▶ EXERCISE DESCRIPTION
Would you print, word for word, only the lines running from the line with "Where should I" to the last line of the entries, without the pictures?

[[ DATA, beginning ]]

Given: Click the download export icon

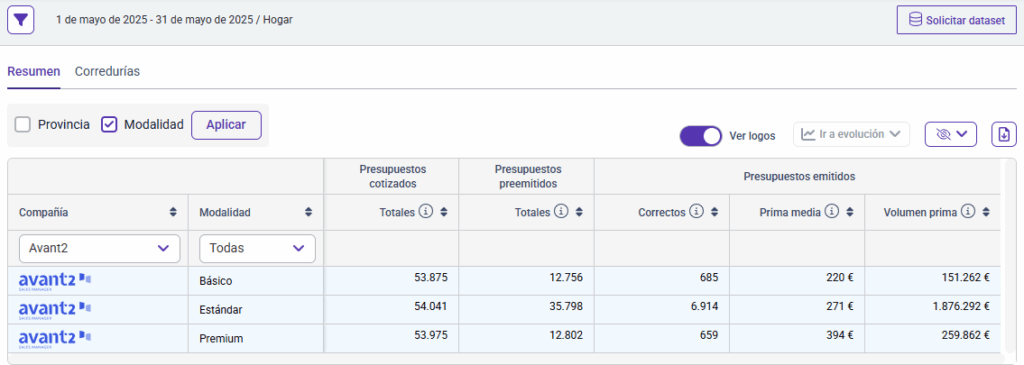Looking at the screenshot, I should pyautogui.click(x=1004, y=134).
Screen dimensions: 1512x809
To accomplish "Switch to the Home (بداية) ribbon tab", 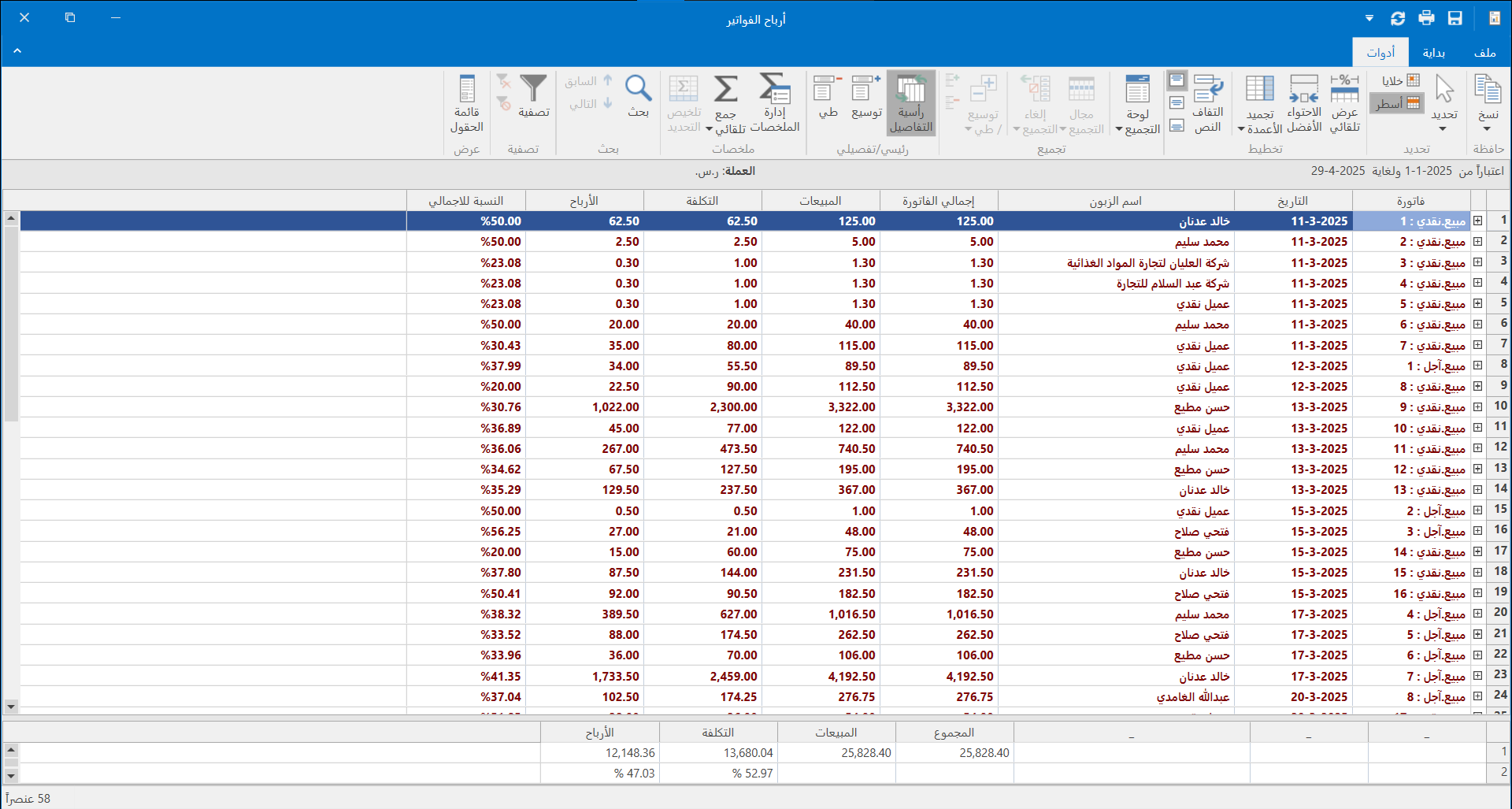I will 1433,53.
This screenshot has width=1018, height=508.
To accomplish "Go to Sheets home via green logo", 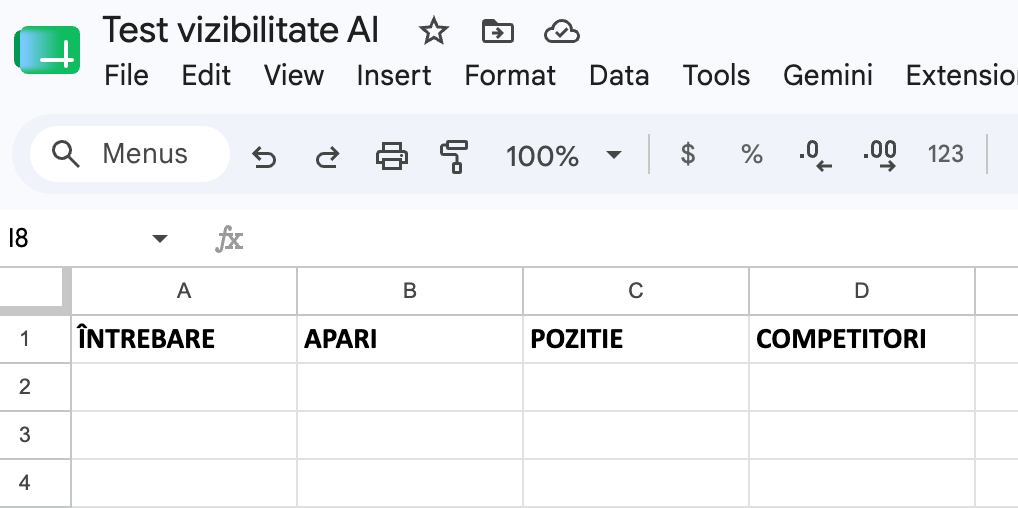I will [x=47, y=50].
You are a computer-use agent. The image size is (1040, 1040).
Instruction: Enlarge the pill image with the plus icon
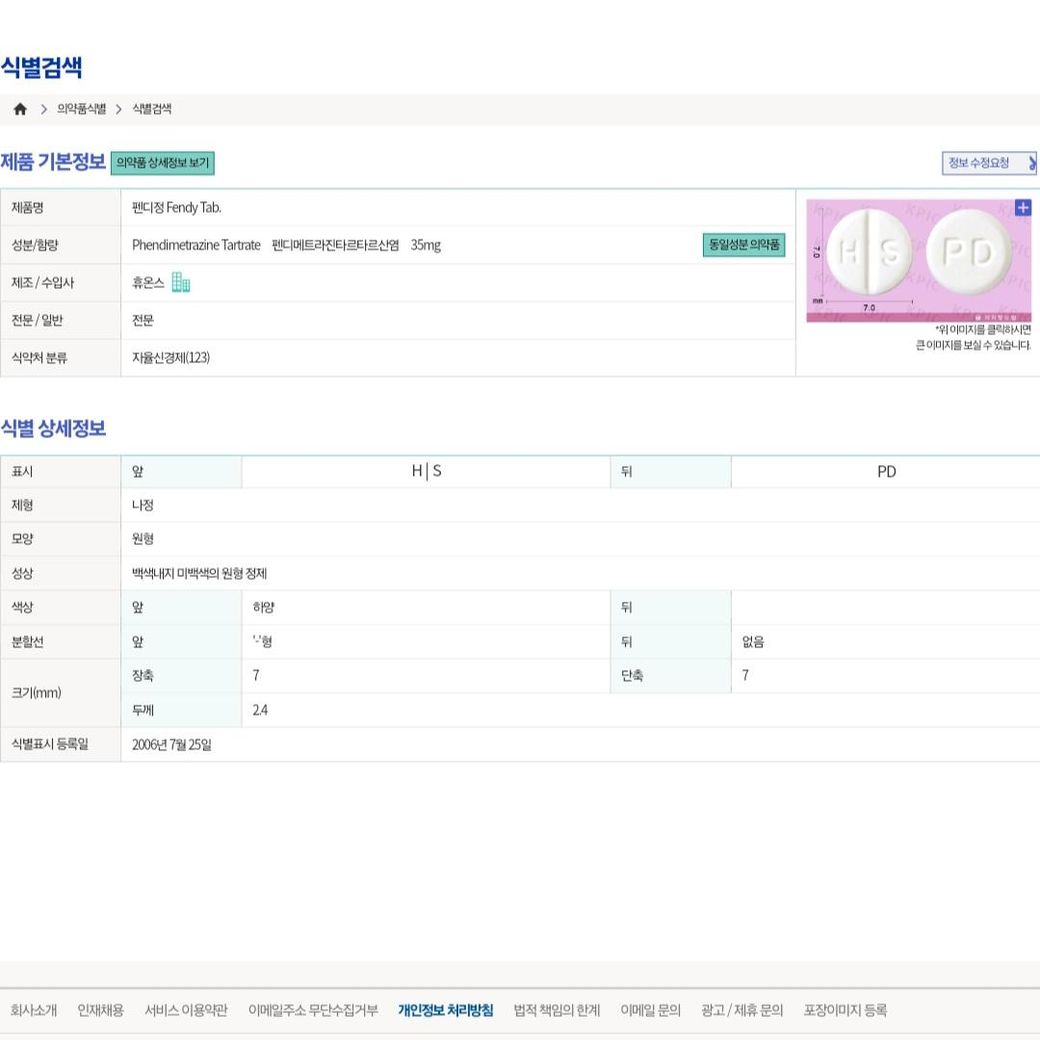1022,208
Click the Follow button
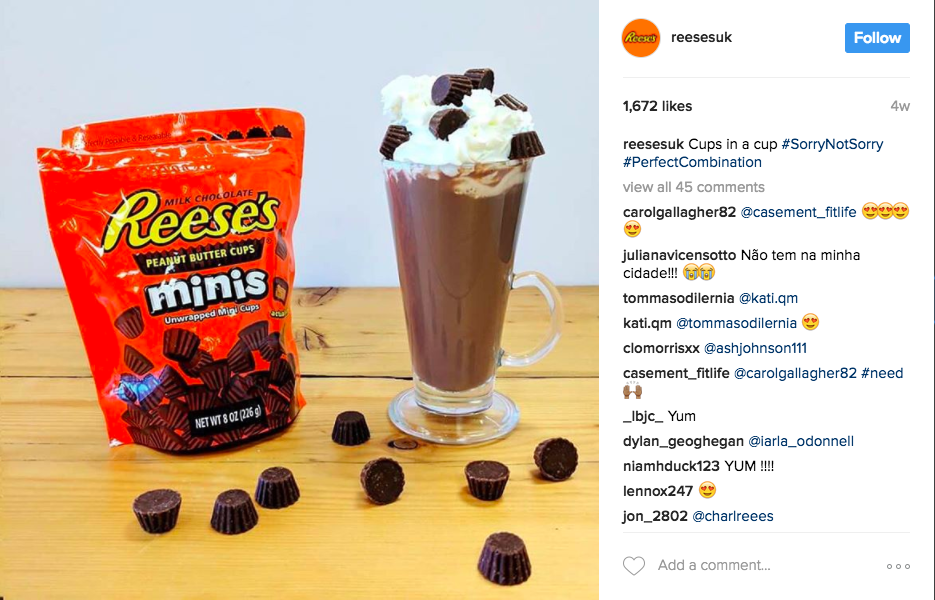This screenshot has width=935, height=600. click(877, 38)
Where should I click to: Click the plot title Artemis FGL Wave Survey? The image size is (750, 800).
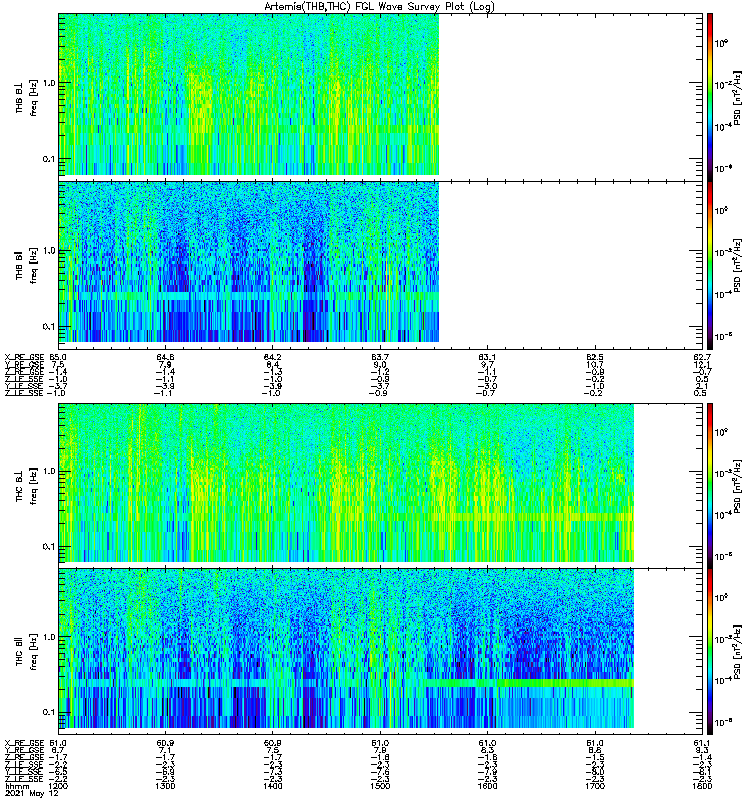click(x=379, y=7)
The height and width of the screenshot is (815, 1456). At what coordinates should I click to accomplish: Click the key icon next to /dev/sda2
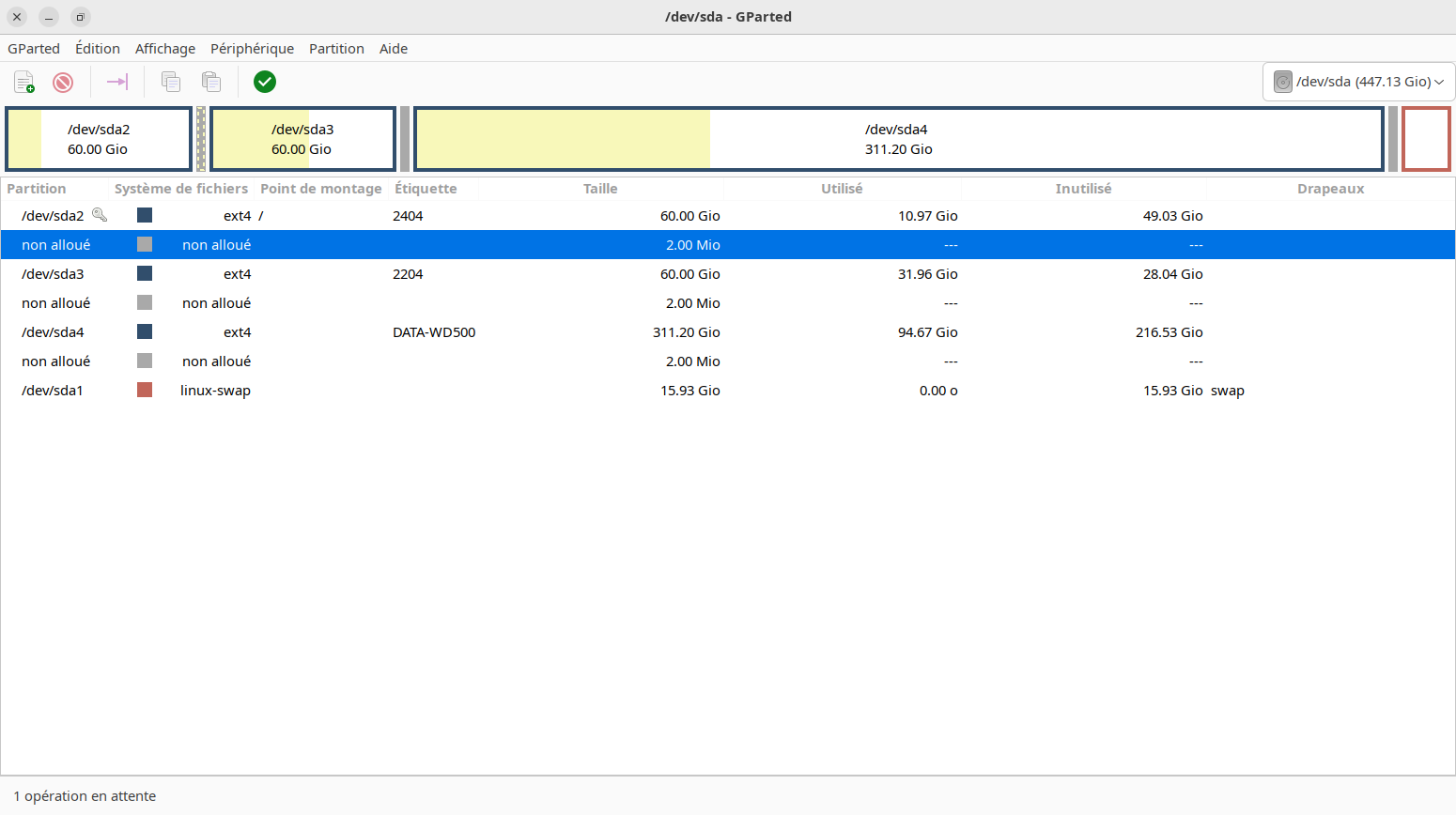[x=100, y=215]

[[ DATA, end ]]

▶ EXERCISE OUTPUT
Where should I click to: Click the plot title Artemis FGL Wave Survey? The image size is (750, 800).
click(x=379, y=7)
The height and width of the screenshot is (815, 1456). At what coordinates should I click to accomplish: Click the key icon next to /dev/sda2
[x=100, y=215]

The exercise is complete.